Jordan $*-$homomorphisms between unital $C^*-$algebras

TL;DR

This paper proves that certain approximate algebraic mappings between unital $C^*$-algebras are actually Jordan homomorphisms, and explores their stability using fixed point methods, extending understanding of algebraic structure preservation.

Contribution

It establishes conditions under which almost unital almost linear maps satisfying specific functional equations are genuine Jordan homomorphisms, including stability results via fixed point techniques.

Findings

Almost unital almost linear maps satisfying the functional equation are Jordan homomorphisms.

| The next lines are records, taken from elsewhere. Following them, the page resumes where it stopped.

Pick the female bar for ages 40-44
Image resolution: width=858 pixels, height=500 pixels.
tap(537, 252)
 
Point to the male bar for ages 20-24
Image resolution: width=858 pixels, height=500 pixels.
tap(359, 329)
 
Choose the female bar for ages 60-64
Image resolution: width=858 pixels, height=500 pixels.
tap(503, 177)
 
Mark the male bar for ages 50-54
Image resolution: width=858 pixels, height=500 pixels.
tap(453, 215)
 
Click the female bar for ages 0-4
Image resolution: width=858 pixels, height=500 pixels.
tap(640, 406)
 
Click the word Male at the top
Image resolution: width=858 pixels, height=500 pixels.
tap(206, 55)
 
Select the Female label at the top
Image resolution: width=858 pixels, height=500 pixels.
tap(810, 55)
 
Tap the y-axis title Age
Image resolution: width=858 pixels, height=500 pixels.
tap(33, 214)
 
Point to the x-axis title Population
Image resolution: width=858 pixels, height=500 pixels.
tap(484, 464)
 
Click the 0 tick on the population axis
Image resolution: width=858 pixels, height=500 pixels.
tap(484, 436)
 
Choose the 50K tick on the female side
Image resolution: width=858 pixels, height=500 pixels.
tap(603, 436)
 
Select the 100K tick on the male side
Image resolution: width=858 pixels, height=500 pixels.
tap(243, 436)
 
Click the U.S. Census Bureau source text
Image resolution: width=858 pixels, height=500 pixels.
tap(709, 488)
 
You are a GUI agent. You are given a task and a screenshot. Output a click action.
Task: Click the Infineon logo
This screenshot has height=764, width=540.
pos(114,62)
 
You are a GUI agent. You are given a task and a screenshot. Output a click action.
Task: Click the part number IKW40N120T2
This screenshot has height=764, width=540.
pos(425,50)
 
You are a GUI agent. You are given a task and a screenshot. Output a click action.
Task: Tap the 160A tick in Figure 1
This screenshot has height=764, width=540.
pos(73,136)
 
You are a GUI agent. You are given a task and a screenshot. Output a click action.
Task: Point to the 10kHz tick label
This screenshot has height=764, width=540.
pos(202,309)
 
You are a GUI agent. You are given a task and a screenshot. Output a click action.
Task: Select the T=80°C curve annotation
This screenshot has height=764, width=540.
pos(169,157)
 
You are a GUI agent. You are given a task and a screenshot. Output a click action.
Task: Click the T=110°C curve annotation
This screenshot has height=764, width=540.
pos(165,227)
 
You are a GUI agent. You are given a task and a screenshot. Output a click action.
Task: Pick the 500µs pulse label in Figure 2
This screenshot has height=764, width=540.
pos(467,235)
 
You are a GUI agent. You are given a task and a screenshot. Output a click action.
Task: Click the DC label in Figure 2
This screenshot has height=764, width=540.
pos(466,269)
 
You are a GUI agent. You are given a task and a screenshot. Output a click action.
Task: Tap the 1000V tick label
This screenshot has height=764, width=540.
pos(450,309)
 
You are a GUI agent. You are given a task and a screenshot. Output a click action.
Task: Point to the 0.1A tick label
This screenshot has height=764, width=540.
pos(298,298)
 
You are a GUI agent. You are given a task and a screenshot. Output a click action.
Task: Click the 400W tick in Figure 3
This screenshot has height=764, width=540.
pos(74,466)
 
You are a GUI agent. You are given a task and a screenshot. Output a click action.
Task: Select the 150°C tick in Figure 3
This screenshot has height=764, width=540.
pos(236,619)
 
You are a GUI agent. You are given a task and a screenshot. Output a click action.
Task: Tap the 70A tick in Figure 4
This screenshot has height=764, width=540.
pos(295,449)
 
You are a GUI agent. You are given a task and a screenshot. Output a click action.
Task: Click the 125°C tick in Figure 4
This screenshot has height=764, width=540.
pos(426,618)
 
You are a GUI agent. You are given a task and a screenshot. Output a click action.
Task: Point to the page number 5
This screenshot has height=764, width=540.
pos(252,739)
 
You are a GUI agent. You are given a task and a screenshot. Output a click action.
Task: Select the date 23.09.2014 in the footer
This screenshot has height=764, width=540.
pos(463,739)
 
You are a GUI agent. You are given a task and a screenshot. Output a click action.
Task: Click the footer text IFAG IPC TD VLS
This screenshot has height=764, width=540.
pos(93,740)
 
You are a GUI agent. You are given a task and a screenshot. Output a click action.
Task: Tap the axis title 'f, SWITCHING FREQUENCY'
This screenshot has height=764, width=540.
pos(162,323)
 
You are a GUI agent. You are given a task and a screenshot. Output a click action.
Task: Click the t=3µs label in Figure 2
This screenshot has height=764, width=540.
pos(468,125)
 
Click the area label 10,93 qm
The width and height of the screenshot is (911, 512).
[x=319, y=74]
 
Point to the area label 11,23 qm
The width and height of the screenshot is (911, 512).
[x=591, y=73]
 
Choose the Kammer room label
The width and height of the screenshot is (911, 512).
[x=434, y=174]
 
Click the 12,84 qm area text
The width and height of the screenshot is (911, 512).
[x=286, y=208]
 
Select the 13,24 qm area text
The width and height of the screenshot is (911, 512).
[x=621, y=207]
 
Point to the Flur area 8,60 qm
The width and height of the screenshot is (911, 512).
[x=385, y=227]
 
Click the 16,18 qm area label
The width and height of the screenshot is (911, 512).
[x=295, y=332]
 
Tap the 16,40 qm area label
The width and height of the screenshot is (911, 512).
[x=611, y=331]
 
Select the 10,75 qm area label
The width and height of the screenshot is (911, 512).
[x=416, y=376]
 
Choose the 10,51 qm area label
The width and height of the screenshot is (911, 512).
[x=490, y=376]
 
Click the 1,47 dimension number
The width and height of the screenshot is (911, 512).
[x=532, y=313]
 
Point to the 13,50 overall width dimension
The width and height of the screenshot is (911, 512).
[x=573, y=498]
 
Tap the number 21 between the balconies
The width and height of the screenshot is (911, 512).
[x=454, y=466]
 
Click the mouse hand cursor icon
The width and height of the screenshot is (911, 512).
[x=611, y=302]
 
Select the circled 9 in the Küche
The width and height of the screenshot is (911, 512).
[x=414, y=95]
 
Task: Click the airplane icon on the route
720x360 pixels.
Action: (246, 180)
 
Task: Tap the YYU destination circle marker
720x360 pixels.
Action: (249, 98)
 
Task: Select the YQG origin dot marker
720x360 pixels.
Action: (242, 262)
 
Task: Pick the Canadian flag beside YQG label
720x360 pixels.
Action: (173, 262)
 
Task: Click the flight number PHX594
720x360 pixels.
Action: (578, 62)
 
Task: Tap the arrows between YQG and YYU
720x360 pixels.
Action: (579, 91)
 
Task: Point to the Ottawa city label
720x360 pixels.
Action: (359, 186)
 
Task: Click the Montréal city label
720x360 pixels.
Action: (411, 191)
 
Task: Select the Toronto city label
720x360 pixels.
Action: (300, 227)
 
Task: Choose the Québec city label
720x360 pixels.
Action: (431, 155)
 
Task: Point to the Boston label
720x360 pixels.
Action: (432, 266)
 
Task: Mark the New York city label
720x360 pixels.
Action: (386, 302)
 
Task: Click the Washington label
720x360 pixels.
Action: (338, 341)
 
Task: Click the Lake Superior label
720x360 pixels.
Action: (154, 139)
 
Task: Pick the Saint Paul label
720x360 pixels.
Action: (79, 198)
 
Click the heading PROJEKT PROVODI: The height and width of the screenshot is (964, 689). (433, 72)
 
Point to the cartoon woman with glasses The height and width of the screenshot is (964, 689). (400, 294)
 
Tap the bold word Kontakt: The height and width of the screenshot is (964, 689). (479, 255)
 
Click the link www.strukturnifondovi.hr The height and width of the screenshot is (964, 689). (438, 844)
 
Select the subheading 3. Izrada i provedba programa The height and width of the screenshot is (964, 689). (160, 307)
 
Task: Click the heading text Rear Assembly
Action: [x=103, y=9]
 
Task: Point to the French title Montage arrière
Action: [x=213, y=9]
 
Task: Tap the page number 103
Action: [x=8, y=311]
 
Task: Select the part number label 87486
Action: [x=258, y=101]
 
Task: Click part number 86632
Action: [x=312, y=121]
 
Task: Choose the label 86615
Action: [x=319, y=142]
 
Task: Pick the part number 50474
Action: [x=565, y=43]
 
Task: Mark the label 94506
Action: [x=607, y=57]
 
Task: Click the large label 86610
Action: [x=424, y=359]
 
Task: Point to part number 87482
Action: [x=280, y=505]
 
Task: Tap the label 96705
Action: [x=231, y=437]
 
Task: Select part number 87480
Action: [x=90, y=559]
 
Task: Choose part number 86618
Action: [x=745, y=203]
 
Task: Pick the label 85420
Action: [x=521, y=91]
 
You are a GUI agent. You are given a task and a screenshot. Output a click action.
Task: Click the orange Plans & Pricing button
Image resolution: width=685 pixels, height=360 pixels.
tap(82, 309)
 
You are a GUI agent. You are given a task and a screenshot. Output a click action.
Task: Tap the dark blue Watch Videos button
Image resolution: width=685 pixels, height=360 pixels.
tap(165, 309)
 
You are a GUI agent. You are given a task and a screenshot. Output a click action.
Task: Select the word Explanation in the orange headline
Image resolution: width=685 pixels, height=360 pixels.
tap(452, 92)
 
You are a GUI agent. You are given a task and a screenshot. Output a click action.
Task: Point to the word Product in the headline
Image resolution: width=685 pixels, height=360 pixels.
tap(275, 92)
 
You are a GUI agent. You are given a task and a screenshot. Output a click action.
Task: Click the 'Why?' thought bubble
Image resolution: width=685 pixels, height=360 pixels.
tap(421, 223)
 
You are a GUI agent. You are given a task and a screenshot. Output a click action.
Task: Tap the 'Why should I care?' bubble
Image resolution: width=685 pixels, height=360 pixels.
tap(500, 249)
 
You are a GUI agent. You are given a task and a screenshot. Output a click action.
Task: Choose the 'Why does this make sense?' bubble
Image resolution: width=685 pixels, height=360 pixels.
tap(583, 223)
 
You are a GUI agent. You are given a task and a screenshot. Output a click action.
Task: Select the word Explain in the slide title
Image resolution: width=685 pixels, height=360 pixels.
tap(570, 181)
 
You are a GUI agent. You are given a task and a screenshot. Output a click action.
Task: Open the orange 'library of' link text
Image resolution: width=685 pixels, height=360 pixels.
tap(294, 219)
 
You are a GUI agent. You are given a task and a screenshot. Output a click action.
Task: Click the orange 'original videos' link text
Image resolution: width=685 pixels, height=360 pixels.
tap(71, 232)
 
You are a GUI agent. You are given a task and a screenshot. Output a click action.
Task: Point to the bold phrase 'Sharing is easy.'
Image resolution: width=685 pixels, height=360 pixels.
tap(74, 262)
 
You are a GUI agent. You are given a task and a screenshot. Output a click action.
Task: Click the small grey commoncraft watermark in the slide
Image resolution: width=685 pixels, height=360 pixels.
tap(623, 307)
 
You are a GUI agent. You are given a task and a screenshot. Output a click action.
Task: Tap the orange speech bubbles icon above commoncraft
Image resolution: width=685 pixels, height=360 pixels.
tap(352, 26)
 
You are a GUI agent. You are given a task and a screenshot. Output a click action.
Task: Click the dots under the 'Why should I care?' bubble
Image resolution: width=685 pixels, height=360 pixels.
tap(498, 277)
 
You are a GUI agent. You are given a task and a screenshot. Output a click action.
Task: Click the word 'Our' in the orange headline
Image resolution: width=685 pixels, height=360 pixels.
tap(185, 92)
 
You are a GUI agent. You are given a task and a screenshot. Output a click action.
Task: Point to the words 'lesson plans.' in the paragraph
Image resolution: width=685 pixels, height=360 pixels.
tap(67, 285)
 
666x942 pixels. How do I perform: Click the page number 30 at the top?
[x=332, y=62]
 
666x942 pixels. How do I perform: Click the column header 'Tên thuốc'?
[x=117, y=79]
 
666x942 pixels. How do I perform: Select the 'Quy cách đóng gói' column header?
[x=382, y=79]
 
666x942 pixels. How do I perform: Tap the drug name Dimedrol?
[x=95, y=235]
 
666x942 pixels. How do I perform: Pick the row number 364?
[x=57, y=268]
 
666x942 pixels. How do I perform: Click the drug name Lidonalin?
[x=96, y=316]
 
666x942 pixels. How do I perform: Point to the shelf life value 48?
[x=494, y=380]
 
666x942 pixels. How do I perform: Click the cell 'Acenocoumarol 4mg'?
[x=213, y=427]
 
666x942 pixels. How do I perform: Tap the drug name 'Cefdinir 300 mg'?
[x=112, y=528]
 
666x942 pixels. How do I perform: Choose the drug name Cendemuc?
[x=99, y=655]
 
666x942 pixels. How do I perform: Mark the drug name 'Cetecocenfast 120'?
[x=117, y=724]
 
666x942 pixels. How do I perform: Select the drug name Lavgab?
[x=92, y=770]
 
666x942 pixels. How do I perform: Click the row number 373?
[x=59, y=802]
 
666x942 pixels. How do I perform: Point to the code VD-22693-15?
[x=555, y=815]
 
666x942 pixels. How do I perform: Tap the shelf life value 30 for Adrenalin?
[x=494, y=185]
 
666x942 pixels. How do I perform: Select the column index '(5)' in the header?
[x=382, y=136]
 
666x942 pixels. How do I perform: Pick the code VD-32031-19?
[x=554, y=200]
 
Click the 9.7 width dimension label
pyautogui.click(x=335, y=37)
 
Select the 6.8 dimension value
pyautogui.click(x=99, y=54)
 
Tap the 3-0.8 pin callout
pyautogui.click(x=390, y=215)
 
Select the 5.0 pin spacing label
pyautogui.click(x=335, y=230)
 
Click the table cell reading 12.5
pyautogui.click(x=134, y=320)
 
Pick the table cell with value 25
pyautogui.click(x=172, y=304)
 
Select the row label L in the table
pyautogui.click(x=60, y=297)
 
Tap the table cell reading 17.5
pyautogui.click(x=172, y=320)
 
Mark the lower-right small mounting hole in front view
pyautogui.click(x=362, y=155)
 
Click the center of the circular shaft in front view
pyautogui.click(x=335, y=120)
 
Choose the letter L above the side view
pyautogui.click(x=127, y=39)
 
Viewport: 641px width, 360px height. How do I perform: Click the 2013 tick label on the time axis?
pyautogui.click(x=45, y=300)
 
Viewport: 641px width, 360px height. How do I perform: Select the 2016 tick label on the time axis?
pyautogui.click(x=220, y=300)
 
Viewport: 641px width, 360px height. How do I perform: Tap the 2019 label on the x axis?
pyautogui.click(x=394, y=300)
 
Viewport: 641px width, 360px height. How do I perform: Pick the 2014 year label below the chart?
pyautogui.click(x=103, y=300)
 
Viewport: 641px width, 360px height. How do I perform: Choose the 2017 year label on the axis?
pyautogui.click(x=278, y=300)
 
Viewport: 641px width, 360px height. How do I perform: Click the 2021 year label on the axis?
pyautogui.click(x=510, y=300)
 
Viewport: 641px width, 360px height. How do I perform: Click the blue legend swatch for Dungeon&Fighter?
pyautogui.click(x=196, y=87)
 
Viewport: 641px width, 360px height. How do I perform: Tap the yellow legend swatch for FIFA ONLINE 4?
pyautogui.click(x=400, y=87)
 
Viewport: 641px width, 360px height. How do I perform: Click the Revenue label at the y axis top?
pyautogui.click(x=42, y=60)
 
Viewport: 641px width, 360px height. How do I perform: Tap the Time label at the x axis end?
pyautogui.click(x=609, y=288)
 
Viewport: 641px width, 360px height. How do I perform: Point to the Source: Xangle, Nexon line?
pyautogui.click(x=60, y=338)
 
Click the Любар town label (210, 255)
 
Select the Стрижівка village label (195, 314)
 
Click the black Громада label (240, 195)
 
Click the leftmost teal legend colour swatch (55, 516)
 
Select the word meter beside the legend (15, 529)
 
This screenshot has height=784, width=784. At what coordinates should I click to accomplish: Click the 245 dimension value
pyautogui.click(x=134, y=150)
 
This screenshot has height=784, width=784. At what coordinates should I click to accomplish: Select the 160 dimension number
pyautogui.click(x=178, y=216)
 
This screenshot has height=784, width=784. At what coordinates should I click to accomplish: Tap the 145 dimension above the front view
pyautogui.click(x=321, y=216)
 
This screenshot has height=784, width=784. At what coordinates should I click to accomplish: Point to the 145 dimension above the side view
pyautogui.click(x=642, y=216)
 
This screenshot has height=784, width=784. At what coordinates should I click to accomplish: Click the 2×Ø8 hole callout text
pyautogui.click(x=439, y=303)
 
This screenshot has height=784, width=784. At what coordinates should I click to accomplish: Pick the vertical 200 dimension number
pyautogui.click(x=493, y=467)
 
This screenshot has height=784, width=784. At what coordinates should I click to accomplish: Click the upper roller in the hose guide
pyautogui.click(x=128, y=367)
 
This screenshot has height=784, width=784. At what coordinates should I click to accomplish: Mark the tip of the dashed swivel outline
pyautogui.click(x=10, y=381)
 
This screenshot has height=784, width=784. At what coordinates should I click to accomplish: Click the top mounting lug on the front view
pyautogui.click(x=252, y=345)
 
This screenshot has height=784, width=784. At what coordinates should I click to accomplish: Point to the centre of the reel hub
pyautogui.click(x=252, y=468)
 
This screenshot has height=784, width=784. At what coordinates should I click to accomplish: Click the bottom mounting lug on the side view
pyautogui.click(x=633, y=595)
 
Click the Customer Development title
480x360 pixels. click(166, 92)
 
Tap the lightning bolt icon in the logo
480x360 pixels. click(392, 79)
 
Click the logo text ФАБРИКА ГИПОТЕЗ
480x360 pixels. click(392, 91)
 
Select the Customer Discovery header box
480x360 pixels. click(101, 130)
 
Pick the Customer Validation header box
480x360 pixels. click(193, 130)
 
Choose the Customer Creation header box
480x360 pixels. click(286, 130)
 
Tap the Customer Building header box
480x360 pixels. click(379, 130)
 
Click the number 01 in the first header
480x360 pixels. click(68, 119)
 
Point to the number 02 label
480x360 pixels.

For real rank zero $C^*$-algebras, the result holds for continuous maps.

Hyers--Ulam--Rassias stability of Jordan $*$-homomorphisms is demonstrated.

Abstract

Let $A,B$ be two unital $C^*-$algebras. We prove that every almost unital almost linear mapping $h:A\longrightarrow B$ which satisfies $h(3^nuy+3^nyu) = h(3^nu)h(y)+h(y)h(3^nu)$ for all $u\in U(A)$, all $y\in A$, and all $n = 0, 1, 2,...$, is a Jordan homomorphism. Also, for a unital $C^*-$algebra $A$ of real rank zero, every almost unital almost linear continuous mapping $h:A\longrightarrow B$ is a Jordan homomorphism when $h(3^nuy+3^nyu) = h(3^nu)h(y)+h(y)h(3^nu)$ holds for all $u\in I_1(A_{sa})$, all $y\in A,$ and all $n = 0, 1, 2,... ~$. Furthermore, we investigate the Hyers--Ulam--Rassias stability of Jordan $*-$homomorphisms between unital $C^*-$algebras by using the fixed points methods.